* Source excerpt:
· · · · ·

Let be $z=a^N b^{N+1} a^N b^{N+1}$.

let's analyze some of the possible decompositions of $z$ in $uvwxy$:

(note that $vx$ has always at least one symbol)

  1. $u=\epsilon$, $v=a^*$, $w=a^*$, $x=a^*$, $y=b^{N+1} a^N b^{N+1}$. just pumping once we get a string out of $L$.
  2. $u=a^*$, $v=a^*$, $w=a^*$, $x=a^*$, $y=b^{N+1} a^N b^{N+1}$. same as above.
  3. $u=a^*$, $v=a^*$, $w=a^*$, $x=a^*b^*$, $y=b^* a^N b^{N+1}$. same.
  4. $u=a^*$, $v=a^*$, $w=a^*$, $x=b^*$, $y=b^* a^N b^{N+1}$. same.
  5. $u=a^*$, $v=a^*$, $w=a^*b^*$, $x=b^*a^*$, $y=a^* b^{N+1}$. it can't happen because $\mid vwx \mid$ would be $>N$.
  6. $u=a^*$, $v=a^*$, $w=a^*b^{N+1}$, $x=a^*$, $y=a^* b^{N+1}$. it can't happen because $\mid vwx \mid$ would be $>N$.

· · · · ·

* Required tasks:
[A] Using the excerpt on decompositions of $z$, decide whether each statement agrees with it. Answer yes or no for each, and quote the words that settle it. (i) The excerpt states that $vx$ always contains at least one symbol. (ii) Decomposition 5 is ruled out because $\mid vwx \mid$ would exceed $N$. (iii) In decomposition 1, $u$ is $a^*$.
[B] Return, without alteration, the lines of the records from the first line up to and including the line with "coord(998,506)".

[Records from a data collection]
· · · · ·

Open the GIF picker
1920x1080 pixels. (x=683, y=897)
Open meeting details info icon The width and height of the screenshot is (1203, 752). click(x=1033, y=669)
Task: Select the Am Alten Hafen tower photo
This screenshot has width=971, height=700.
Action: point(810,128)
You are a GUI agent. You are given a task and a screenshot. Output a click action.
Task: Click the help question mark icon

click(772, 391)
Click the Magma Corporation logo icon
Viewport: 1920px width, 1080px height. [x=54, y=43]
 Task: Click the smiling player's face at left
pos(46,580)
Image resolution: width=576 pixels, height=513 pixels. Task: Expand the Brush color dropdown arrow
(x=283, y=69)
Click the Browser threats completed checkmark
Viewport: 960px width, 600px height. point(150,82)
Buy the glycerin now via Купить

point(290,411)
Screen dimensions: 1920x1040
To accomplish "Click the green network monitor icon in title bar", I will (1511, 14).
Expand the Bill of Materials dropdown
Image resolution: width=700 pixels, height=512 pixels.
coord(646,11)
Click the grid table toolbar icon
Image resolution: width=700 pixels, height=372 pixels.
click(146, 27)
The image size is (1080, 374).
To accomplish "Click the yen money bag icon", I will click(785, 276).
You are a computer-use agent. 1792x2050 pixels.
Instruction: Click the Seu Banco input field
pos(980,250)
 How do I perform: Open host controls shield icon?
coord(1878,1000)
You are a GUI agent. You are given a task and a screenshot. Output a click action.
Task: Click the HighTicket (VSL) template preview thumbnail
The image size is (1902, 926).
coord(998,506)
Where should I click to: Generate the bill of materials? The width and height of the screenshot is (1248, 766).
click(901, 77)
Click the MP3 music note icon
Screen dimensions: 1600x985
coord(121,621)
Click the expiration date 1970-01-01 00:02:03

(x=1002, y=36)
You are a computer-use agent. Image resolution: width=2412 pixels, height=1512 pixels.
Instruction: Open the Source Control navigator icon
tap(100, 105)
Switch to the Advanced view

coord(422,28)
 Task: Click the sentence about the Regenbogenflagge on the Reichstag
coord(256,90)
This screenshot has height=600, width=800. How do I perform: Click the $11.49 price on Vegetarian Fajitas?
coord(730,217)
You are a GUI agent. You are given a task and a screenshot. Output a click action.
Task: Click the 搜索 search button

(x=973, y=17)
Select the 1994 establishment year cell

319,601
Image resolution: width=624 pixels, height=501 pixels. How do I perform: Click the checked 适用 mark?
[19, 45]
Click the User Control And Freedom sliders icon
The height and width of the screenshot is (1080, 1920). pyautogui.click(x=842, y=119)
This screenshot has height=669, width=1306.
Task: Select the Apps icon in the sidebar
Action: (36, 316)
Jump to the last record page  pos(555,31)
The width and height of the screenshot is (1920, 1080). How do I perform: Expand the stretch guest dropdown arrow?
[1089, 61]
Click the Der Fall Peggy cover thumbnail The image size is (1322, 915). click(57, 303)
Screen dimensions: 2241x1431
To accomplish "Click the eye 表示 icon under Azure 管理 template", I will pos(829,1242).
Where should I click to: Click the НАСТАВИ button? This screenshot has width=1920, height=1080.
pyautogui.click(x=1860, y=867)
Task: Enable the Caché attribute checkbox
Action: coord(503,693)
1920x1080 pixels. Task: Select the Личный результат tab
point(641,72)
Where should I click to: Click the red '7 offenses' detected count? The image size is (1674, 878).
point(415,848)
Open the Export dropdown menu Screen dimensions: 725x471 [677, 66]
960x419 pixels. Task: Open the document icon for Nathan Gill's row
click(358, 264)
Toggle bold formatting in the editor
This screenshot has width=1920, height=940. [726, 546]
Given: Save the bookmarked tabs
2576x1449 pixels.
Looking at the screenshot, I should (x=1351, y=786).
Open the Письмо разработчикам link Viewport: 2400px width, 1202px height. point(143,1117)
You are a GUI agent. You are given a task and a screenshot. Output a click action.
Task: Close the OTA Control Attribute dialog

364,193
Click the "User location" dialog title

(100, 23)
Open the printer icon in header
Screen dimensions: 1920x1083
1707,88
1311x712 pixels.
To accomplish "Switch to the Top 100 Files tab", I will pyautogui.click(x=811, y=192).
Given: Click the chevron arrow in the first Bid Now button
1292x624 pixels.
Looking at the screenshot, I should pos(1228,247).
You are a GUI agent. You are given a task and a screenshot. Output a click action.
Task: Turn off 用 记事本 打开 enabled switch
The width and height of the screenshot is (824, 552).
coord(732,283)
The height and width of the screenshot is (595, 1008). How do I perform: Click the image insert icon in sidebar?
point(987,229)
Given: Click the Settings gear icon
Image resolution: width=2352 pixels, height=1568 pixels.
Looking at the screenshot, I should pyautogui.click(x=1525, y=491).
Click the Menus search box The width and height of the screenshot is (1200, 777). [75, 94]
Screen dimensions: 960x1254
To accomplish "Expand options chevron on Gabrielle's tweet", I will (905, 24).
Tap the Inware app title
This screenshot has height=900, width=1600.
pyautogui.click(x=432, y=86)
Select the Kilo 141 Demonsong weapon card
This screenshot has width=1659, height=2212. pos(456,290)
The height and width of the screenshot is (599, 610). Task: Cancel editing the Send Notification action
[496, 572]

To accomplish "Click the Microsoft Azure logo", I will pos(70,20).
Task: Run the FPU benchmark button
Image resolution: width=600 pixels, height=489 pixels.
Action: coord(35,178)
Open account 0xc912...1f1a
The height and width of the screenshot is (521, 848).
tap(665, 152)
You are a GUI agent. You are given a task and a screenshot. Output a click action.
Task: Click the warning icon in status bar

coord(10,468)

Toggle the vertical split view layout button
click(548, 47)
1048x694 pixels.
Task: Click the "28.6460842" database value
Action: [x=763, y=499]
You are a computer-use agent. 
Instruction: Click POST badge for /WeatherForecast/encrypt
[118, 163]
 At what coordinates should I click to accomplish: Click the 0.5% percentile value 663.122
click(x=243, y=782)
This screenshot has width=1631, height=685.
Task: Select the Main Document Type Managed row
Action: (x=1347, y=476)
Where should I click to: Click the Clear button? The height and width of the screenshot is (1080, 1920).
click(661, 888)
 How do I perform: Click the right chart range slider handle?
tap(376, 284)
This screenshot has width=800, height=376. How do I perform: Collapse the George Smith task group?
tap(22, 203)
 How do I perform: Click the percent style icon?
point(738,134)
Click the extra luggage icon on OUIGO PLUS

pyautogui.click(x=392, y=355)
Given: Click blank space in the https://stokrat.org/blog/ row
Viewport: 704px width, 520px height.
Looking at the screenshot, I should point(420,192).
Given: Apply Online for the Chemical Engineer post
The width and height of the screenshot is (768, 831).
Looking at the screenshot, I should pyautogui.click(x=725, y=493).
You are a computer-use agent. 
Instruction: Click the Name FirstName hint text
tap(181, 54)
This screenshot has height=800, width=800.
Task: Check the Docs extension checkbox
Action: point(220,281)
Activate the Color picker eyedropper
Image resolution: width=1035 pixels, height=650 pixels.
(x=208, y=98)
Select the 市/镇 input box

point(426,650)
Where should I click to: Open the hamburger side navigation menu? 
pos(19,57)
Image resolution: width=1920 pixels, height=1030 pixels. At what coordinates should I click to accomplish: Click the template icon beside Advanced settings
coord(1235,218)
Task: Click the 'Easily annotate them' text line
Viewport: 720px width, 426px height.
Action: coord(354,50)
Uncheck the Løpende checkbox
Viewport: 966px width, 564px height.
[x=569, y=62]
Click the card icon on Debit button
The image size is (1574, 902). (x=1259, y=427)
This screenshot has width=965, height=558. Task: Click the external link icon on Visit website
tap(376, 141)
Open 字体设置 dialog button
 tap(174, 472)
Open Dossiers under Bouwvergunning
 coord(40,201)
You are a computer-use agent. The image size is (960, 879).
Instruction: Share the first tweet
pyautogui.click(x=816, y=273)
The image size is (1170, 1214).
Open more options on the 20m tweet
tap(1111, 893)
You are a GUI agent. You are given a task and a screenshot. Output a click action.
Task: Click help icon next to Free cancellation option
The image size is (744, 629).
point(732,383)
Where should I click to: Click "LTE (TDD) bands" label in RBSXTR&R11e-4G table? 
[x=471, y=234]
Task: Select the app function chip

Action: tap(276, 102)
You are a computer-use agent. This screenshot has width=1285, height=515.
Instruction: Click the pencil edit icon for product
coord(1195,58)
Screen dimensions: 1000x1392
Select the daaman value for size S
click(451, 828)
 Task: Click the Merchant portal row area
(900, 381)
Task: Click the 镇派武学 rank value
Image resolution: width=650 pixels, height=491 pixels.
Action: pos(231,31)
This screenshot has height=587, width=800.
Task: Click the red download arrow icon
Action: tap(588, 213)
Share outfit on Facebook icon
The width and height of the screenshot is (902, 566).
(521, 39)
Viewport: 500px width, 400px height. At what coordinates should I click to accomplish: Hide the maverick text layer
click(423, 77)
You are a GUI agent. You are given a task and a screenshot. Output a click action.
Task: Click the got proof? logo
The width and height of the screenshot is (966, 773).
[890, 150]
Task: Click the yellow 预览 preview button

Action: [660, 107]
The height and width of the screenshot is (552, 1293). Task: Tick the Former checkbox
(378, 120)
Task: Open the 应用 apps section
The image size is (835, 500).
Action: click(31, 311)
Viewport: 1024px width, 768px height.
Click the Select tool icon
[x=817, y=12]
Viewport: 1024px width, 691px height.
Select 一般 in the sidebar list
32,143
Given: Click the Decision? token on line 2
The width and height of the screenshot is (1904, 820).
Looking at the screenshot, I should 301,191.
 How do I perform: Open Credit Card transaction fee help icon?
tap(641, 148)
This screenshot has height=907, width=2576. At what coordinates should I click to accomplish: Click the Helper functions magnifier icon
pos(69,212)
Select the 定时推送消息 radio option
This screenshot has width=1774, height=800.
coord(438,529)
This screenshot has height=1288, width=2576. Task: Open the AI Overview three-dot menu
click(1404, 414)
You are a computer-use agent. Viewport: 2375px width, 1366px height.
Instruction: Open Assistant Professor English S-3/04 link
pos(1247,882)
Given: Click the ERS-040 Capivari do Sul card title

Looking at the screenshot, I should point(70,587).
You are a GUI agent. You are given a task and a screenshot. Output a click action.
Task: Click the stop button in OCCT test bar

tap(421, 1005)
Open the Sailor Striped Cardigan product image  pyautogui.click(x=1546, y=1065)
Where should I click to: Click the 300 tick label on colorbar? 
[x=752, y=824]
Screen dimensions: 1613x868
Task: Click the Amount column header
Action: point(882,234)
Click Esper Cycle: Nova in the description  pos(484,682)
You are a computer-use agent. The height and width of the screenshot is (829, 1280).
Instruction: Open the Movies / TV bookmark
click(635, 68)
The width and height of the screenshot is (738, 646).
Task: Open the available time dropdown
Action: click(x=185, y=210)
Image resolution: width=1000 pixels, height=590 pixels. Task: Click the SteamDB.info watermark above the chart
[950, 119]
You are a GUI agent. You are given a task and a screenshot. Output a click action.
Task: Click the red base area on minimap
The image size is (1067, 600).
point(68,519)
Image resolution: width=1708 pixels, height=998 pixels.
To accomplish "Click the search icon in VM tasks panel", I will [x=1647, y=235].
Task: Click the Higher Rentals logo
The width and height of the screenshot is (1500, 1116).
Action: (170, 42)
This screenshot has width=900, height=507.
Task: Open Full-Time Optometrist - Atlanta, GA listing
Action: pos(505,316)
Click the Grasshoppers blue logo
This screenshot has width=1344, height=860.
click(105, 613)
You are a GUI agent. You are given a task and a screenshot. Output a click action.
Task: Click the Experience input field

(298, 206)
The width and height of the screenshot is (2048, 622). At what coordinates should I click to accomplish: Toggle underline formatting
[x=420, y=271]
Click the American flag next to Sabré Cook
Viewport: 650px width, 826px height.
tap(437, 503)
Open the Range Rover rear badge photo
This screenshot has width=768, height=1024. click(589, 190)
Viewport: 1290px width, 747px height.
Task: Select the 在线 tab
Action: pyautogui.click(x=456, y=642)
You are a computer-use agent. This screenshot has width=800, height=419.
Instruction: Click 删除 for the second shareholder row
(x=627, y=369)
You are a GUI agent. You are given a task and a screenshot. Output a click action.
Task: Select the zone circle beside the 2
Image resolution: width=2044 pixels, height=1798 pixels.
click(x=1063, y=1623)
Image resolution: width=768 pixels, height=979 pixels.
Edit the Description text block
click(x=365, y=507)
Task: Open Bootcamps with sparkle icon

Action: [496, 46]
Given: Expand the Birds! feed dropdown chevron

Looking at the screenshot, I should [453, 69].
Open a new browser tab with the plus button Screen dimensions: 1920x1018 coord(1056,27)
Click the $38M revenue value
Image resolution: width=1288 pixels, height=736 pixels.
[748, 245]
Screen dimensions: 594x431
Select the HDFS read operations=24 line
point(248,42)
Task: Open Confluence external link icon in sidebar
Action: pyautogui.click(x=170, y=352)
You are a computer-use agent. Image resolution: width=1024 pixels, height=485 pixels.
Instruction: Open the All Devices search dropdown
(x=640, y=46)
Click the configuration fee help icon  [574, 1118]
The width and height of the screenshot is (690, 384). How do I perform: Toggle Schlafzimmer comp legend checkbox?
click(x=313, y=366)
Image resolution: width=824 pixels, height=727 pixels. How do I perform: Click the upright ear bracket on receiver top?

· · · · ·

* Responses for each task:
[A]
(i) Yes: "note that $vx$ has always at least one symbol"
(ii) Yes: "it can't happen because $\mid vwx \mid$ would be $>N$."
(iii) No: "$u=\epsilon$"

[B]
Open the GIF picker
1920x1080 pixels. (x=683, y=897)
Open meeting details info icon The width and height of the screenshot is (1203, 752). click(x=1033, y=669)
Task: Select the Am Alten Hafen tower photo
This screenshot has width=971, height=700.
Action: point(810,128)
You are a GUI agent. You are given a task and a screenshot. Output a click action.
Task: Click the help question mark icon

click(772, 391)
Click the Magma Corporation logo icon
Viewport: 1920px width, 1080px height. [x=54, y=43]
 Task: Click the smiling player's face at left
pos(46,580)
Image resolution: width=576 pixels, height=513 pixels. Task: Expand the Brush color dropdown arrow
(x=283, y=69)
Click the Browser threats completed checkmark
Viewport: 960px width, 600px height. point(150,82)
Buy the glycerin now via Купить

point(290,411)
Screen dimensions: 1920x1040
To accomplish "Click the green network monitor icon in title bar", I will (1511, 14).
Expand the Bill of Materials dropdown
Image resolution: width=700 pixels, height=512 pixels.
coord(646,11)
Click the grid table toolbar icon
Image resolution: width=700 pixels, height=372 pixels.
click(146, 27)
The image size is (1080, 374).
To accomplish "Click the yen money bag icon", I will click(785, 276).
You are a computer-use agent. 1792x2050 pixels.
Instruction: Click the Seu Banco input field
pos(980,250)
 How do I perform: Open host controls shield icon?
coord(1878,1000)
You are a GUI agent. You are given a task and a screenshot. Output a click action.
Task: Click the HighTicket (VSL) template preview thumbnail
The image size is (1902, 926).
coord(998,506)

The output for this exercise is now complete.